Handout 1: Introducing Sophia Lyon Fahs
Part of What Moves Us
One of the creators of modern American theological liberalism, Sophia Lyon Fahs was also the progenitor of American Unitarian religious education as a modern theological science of human emotions.
Born in 1876 to Presbyterian missionary parents in China, she embraced progressive educational principles when she was a graduate student at Columbia University's Teachers College, and later, as a divinity student at Union Theological School in New York. Following graduation, she joined Union's faculty in 1927. Fahs came of age as a major new force in liberal religious education at a time when young, liberal parents and disenchanted orthodox parents increasingly sought out new models of religious education for their children. Fahs preached and stoked emotional enthusiasm. She was, in this way, deeply influenced by John Dewey and his interpreters at Columbia University and Teachers College. She also actively created and shaped the progressive Sunday School at Riverside Church in New York. She had learned from John Dewey that teaching, as he put it, "is an art [and that] the teacher's own claim to rank as an artist is measured by [the teacher's] ability to foster the attitude of the artist in those who study with him [or her], whether they be youth or little children." Teachers, Dewey insisted, must "succeed in arousing enthusiasm, in communicating large ideas, in evoking energy... the final test [of the teaching being] whether the stimulus thus given to wide aims succeeds in transforming itself into power, that is to say, into the attention to detail that ensures mastery over means of execution. If not, the zeal flags, the interest dies out, the ideal becomes a clouded memory."
For more than 80 years as a professional educator, practical theologian, and author, Fahs strove to create a theology that restored human emotions and human experience to their rightful place as foundational building blocks for an enlightened liberal faith.
Biographer Edith Hunter notes that by the time she was 90, in 1966, Fahs' life had "touched four distinct theological generations of American Protestantism:" (1) the period from 1880 to 1905 of missionary enthusiasm with its goal of "the evangelization of the world in [the present] generation;" (2) the Social Gospel Movement period from 1905 to 1930 which "sought to transform an unjust social order into a just one through the application of the ethics of the historical Jesus;" (3) the rise of a new theological orthodoxy between 1930 and 1955 spearheaded by liberal theologians like Reinhold Niebuhr and Paul Tillich whose idealism, sundered by the Great Depression and World War II, turned into a new realism that espoused social justice ethics linked to a traditional, conservative assessment of the fallen state of human nature through sin; and finally (4) the rise of the Radical theologians, the New Atheists, and the Death-of-God theologians who rejected the notion of a personal God who benevolently intervenes in human affairs. Fahs was "a product, an observer, a participant, and to some extent a creator" (or more precisely a co-creator with other stellar figures) of this modern history of American Protestantism.
Fahs devoted her life to the big questions rather than to the big answers. As she put it:
In the great religions, especially those of the Western world, the accent has been upon beliefs and convictions, rather than upon questioning. In fact the distinguishing marks between the different religious sects have been, for the most part, the differences in their beliefs. Although beliefs are important we need to remind ourselves that they are the fruits of experience, and that in the natural world each new life begins with its own seed. As parents of children and as educators, we need to practice looking beneath the convictions to find the earlier experiences that awakened the questions which in turn called forth the answers given as convictions.

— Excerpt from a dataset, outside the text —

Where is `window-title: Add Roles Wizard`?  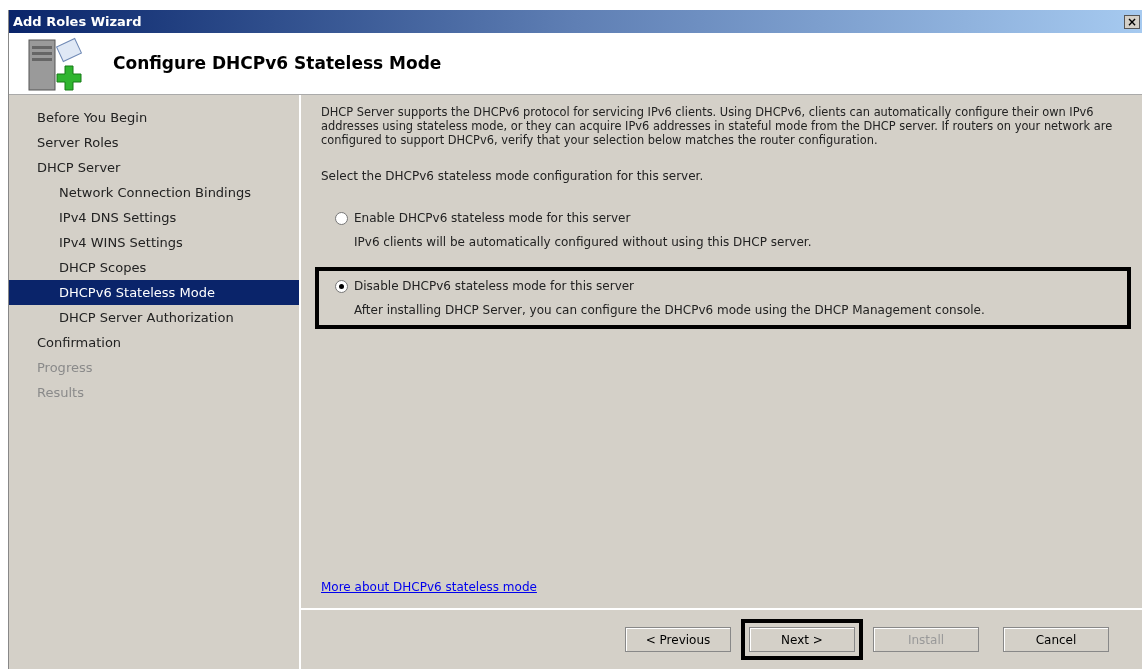 window-title: Add Roles Wizard is located at coordinates (78, 22).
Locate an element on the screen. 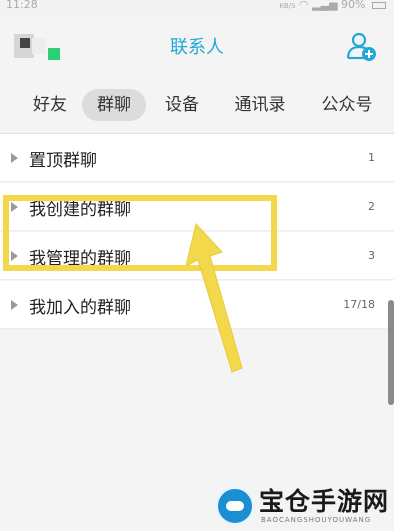 The width and height of the screenshot is (394, 531). tab-contacts-book: 通讯录 is located at coordinates (260, 105).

Fahs was Children's Editor for the Unitarian New Beacon Series from 1937, at age 61, until her retirement 14 years later in 1951. As editor, author, or co-author of more than a dozen books, she "addressed children directly using vivid stories from around the world." As one of her biographers observes, Fahs drew on "anthropological and psychological research... dedicated to one goal." Fahs summarized this goal: "We wish children to come to know God directly through original approaches of their own to the universe."
Although contemporary examination of Fahs' stories reveals that she oversimplified complex histories and peoples too readily in order to make them into children's fables and sometimes reduced complex lives to racial caricature, her work was ground-breaking in its time. Fahs' motto as a theologian, philosopher, and educator was: Emotional experience first. As she wrote in Worshipping Together with Questioning Minds:
Neither our classrooms nor our services of worship can profitably be turned in to debating societies. Neither will a silent evasion of all the issues encourage serious original thoughtfulness. The varied ideas that have been gathered up in to this three-letter word God are too pivotal in our study of religious history to be evaded. Thoughts of God are still too dominant in our Western society and too intimately [influential of] our common emotional life to be disregarded.
In what spirit then and by what techniques can we initiate and guide discussion of God among us?
Fahs devoted her life to discovering the questions that led to answers that included God-talk.
Fahs joined a Unitarian Church in 1945, and was ordained in 1959, at age 82, in what is now the Cedar Lane Unitarian Universalist Church in Bethesda, Maryland, as a Unitarian minister.